Maleonitrile
- Names: IUPAC name (Z)-but-2-enedinitrile

Identifiers
- CAS Number: 928-53-0;
- 3D model (JSmol): Interactive image;
- ChemSpider: 558876;
- EC Number: 618-880-5;
- PubChem CID: 643777;

Properties
- Chemical formula: C_{4}H_{2}N_{2}
- Molar mass: 78.074 g·mol^{−1}
- Appearance: colorless solid
- Density: 1.234 g/cm^{3}
- Melting point: 32 °C (90 °F; 305 K)
- Boiling point: 110–112 °C (230–234 °F; 383–385 K) 20 torr

Hazards
- Flash point: 82.6 °C (180.7 °F; 355.8 K)
- LD_{50} (median dose): 20 mg/kg (intraperitoneal, mouse); 40 mg/kg (oral, rat);

= Maleonitrile =

Organic compound

Maleonitrile is an organic compound with the formula C2H2(CN)2. It is a simple unsaturated dinitrile, an isomer of fumaronitrile, which has trans cyanide groups.

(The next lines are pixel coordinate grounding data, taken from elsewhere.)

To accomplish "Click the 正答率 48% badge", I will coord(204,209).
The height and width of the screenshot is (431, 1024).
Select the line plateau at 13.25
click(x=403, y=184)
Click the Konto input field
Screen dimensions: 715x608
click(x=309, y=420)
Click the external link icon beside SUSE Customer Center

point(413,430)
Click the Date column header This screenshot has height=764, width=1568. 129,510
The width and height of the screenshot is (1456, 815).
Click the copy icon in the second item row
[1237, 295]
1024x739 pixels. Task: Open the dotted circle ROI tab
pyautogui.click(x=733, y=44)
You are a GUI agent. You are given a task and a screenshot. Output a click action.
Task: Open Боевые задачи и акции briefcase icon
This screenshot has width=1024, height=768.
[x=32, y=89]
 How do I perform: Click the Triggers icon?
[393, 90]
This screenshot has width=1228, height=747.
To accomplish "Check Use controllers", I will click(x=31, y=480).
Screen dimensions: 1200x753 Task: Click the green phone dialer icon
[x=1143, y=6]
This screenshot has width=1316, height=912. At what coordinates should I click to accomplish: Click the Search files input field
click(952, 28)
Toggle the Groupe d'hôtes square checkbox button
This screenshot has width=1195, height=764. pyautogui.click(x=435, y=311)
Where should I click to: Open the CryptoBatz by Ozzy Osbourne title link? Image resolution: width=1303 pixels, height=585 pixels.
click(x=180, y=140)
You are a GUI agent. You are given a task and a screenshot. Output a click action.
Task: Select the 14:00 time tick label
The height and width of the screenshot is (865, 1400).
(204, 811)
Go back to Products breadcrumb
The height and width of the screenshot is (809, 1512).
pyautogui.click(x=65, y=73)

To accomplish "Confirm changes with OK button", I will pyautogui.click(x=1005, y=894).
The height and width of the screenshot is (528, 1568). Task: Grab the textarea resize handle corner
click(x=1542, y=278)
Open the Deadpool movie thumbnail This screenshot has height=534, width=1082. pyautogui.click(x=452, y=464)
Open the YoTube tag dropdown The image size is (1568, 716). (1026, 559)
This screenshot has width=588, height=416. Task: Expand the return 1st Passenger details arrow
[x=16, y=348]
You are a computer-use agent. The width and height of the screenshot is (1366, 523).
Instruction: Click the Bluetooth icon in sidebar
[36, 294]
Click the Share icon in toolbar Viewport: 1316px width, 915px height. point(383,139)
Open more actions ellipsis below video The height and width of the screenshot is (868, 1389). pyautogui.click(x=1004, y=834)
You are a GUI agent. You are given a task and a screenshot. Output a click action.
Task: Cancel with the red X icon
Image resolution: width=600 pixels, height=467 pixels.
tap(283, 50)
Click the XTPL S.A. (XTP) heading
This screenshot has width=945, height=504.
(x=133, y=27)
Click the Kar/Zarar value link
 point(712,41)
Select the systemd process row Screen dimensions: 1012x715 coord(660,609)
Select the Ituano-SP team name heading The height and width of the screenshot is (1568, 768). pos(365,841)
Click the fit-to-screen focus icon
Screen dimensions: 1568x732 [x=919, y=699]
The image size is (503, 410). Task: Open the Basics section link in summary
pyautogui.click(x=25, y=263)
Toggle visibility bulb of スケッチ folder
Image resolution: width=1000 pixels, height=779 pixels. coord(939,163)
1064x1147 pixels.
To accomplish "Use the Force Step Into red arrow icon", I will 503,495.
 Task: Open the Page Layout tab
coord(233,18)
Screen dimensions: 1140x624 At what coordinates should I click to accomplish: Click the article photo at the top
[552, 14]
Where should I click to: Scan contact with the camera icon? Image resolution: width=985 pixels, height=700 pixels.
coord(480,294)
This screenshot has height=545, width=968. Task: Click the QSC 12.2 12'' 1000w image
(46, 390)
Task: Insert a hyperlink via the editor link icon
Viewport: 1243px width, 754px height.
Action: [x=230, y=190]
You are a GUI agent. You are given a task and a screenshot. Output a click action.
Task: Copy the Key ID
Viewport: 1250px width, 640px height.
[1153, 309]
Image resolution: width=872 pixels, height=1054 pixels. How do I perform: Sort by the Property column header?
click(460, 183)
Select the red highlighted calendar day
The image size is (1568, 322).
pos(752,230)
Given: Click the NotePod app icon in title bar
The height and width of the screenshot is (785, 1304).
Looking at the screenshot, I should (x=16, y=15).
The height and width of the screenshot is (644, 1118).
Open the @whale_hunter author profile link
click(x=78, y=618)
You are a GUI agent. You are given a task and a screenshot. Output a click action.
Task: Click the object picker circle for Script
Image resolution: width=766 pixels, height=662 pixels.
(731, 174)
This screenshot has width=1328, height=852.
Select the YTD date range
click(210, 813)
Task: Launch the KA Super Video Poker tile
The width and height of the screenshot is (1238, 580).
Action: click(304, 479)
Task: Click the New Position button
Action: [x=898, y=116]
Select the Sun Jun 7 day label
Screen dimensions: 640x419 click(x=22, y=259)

==Preparation and reactions==
The compound was originally prepared by dehydration of maleamide (a derivative of maleic acid) using phosphorus pentoxide.

Maleonitrile is an electrophilic alkene and a good dienophile. It participates in metal-catalyzed alkene metathesis reactions.

== Interstellar occurrence ==
Maleonitrile was detected from interstellar cloud TMC-1 by its spectral emissions.